| DESCRIPTION OF THE TASK |
Edit the material so that each "Given" becomes "Goal", and leave everything else unchanged.
+++ DATASET EXTRACT +++
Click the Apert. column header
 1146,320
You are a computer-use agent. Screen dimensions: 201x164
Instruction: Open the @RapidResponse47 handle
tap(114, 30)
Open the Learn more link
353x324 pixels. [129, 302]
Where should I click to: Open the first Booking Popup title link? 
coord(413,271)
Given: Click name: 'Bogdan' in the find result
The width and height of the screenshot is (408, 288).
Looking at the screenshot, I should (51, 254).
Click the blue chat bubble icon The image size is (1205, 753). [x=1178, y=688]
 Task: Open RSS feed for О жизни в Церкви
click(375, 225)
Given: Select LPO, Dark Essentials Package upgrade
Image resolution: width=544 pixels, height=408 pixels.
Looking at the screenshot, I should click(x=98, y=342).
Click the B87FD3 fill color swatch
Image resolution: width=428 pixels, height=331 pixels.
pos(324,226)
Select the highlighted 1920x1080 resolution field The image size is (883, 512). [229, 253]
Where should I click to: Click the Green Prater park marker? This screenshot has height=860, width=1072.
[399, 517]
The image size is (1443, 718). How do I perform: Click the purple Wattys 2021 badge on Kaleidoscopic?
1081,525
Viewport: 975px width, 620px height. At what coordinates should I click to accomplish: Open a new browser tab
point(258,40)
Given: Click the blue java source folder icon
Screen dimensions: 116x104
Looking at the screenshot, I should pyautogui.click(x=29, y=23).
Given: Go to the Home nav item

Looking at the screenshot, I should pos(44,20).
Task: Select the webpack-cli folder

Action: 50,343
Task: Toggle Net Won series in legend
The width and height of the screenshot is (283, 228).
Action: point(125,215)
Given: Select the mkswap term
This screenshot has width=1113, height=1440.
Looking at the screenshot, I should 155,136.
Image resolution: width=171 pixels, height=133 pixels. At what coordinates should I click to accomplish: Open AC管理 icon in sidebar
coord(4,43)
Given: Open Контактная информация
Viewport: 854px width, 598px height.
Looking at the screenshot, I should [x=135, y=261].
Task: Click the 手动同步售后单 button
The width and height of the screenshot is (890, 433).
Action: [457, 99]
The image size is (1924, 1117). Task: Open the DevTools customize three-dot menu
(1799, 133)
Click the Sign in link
+++
| ANSWER TO THIS PROBLEM |
Click the Apert. column header
 1146,320
You are a computer-use agent. Screen dimensions: 201x164
Instruction: Open the @RapidResponse47 handle
tap(114, 30)
Open the Learn more link
353x324 pixels. [129, 302]
Where should I click to: Open the first Booking Popup title link? 
coord(413,271)
Goal: Click name: 'Bogdan' in the find result
The width and height of the screenshot is (408, 288).
Looking at the screenshot, I should (51, 254).
Click the blue chat bubble icon The image size is (1205, 753). [x=1178, y=688]
 Task: Open RSS feed for О жизни в Церкви
click(375, 225)
Goal: Select LPO, Dark Essentials Package upgrade
Image resolution: width=544 pixels, height=408 pixels.
Looking at the screenshot, I should click(x=98, y=342).
Click the B87FD3 fill color swatch
Image resolution: width=428 pixels, height=331 pixels.
pos(324,226)
Select the highlighted 1920x1080 resolution field The image size is (883, 512). [229, 253]
Where should I click to: Click the Green Prater park marker? This screenshot has height=860, width=1072.
[399, 517]
The image size is (1443, 718). How do I perform: Click the purple Wattys 2021 badge on Kaleidoscopic?
1081,525
Viewport: 975px width, 620px height. At what coordinates should I click to accomplish: Open a new browser tab
point(258,40)
Goal: Click the blue java source folder icon
Screen dimensions: 116x104
Looking at the screenshot, I should pyautogui.click(x=29, y=23).
Goal: Go to the Home nav item

Looking at the screenshot, I should pos(44,20).
Task: Select the webpack-cli folder

Action: 50,343
Task: Toggle Net Won series in legend
The width and height of the screenshot is (283, 228).
Action: point(125,215)
Goal: Select the mkswap term
This screenshot has width=1113, height=1440.
Looking at the screenshot, I should 155,136.
Image resolution: width=171 pixels, height=133 pixels. At what coordinates should I click to accomplish: Open AC管理 icon in sidebar
coord(4,43)
Goal: Open Контактная информация
Viewport: 854px width, 598px height.
Looking at the screenshot, I should [x=135, y=261].
Task: Click the 手动同步售后单 button
The width and height of the screenshot is (890, 433).
Action: [457, 99]
The image size is (1924, 1117). Task: Open the DevTools customize three-dot menu
(1799, 133)
Click the Sign in link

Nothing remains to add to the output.